Elected Officials: Do You Want The Job, or Just the Title?
Given that only 31 lawmakers stood up to protest and bring attention to the inherent flaws in the voting process, I began to wonder why this issue was not important enough to compell all 44 Democratic Senators and 211 Democratic Congresspersons to take this stand.
I've worked in government positions for most of my career at the Federal, State and Municipal levels, where I've had responsible positions that involved policy implementation and development, enforcement and monitoring oversight involving governmental rules and regulations. I did the work, but I never held a title like "Deputy Director" or anything like that. My supervisors were the ones who held the title - yet we on the grunt line actually did the work. Many of them never got their hands dirty in the field like we did, and frequently had no concept of the mission of the Agency or the work we were charged to do; usually the title and the job was a political perk of supporting an individual in political office.
I've begun to think that our elected officials, regardless of party affiliation, just want the title and privilages that go with being called "Assemblyman", "Congressman" or "Senator". They don't want the job of having to actually sit down and read proposed legislation and thinking about what they read in terms of providing an analysis of it.
Yes, I know they have staff people who do the reading and research. But the staff person isn't the elected official. Even after the staff person reads and analyzes proposed legislation, the elected official shouldn't let it rest with his policy person - they should be providing feedback and analysis of their own. It's not like they don't know how; most of our elected officials are law school graduates, or college-educated in some field which requires them to know how to engage in critical thinking and analysis. We may like how they look - but we expect them to represent our interests by being able to engage in the critical thought and debate process, otherwise, why should they bother?
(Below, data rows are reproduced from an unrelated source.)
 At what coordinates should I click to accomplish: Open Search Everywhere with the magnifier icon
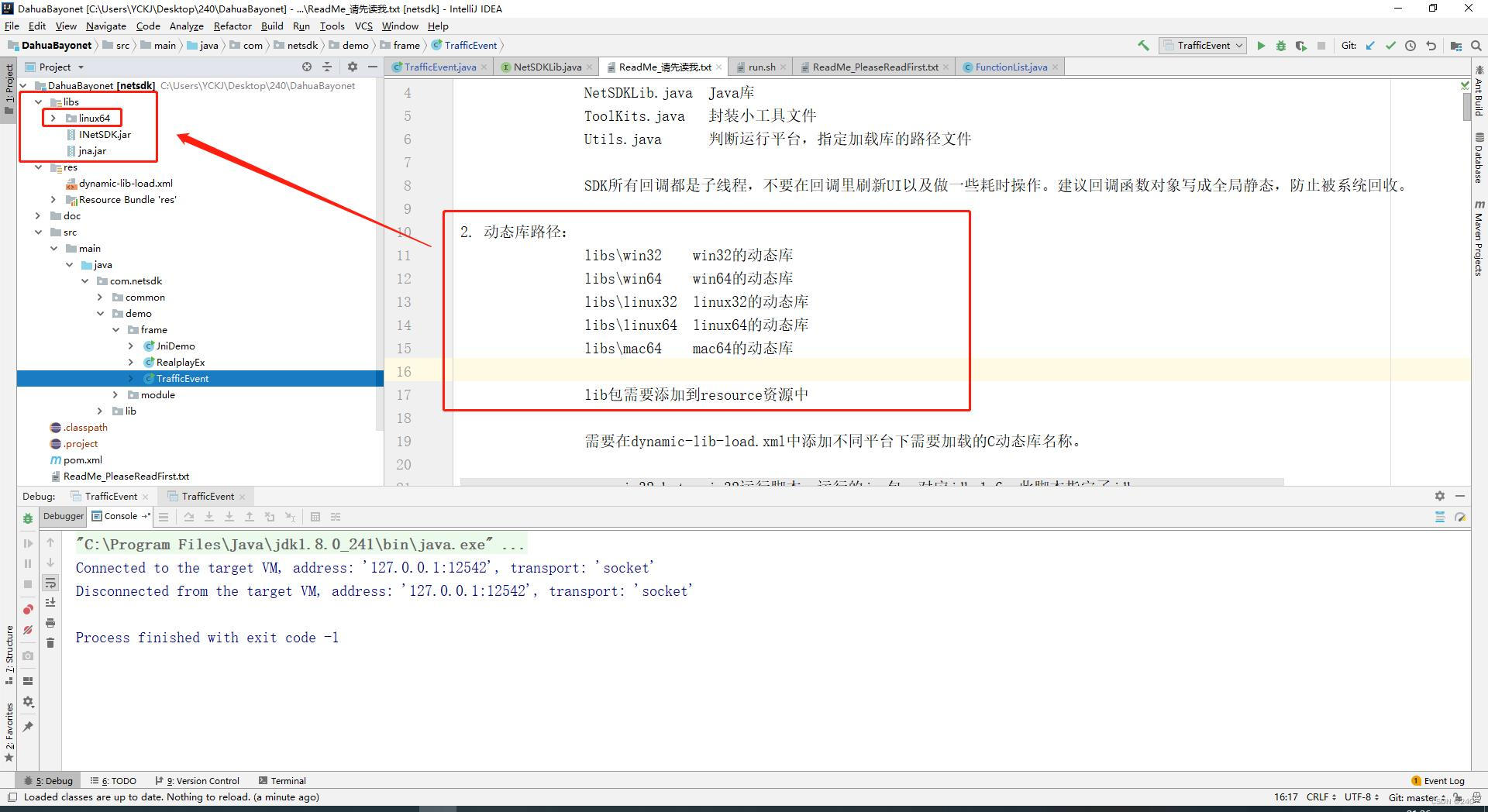click(x=1477, y=46)
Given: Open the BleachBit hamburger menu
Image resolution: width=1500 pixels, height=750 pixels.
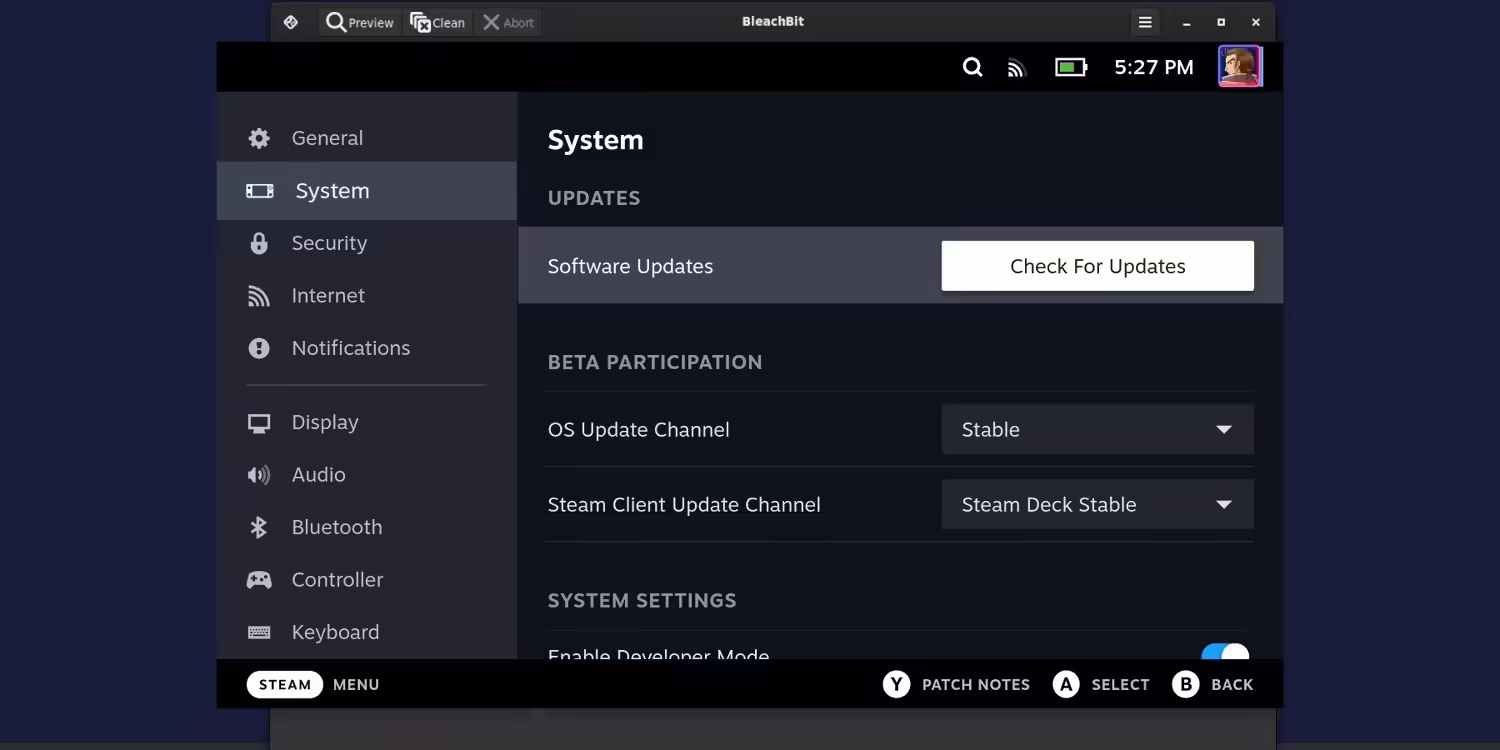Looking at the screenshot, I should click(1145, 22).
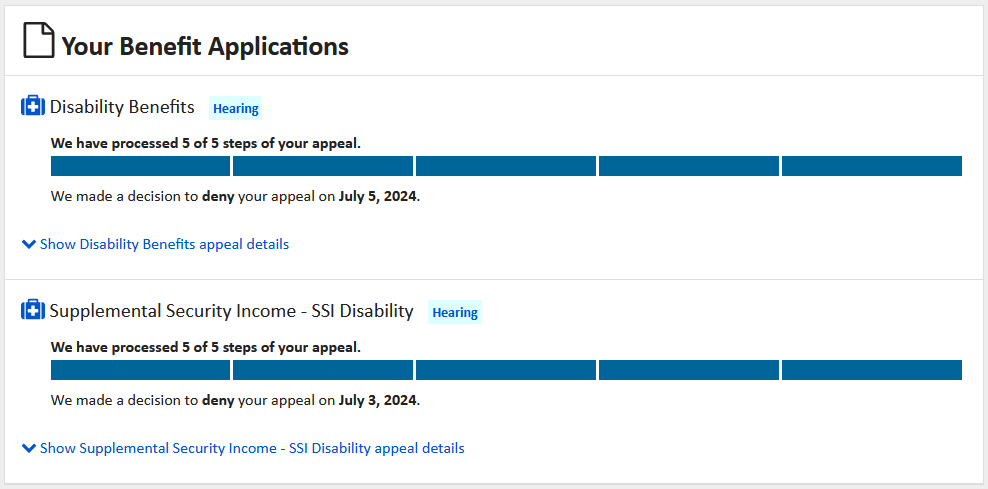Click the July 5, 2024 denial decision text

(x=236, y=196)
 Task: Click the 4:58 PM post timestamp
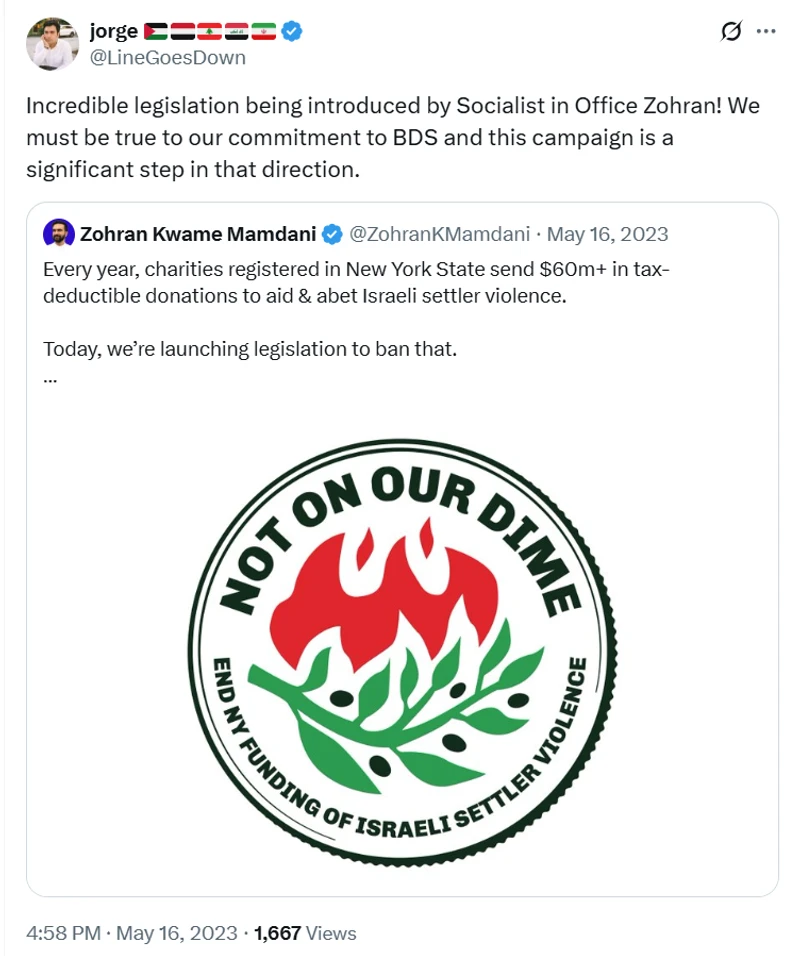(63, 933)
Some lawmakers actually demonstrate they do the job for which they were elected, like Stephanie Tubbs-Jones, John Conyers, Mel Watt, and others. I noticed during the Ohio election debate, the members of the Congressional Black Caucus arguing the voting process, presented the facts in evidence like an attorney would do. Not surprising, since all of them were either lawyers, and/or judges in a previous life before being called to serve in public office.
Other members of Congress do anything to hang on to their office, and that includes often going against the best interests of the people they purport to represent. Last night, on the Bernie Ward Show here in the Bay Area, Bernie asked the question "I wonder if the elected official fears actually having to go out and get a real job if they lose their seat? I think they are actually afraid that they can't do any other job except hold public office..."
Currently, the DLC has members who not only have done squat in their current office, but actually have the audacity to aspire for higher political office, where they can continue to do nothing, and have a longer period of time in which to do it, too. Our democracy, what's left of it, can't afford elected officials who want the title, but not the job.
It will be up to us, the people to call our elected officials on this and vote them out when they don't respond. For too long, we've paid the price of not holding our elected officials accountable and not getting a return on our investment of our vote. I refuse to remain silent - I hope you would, too.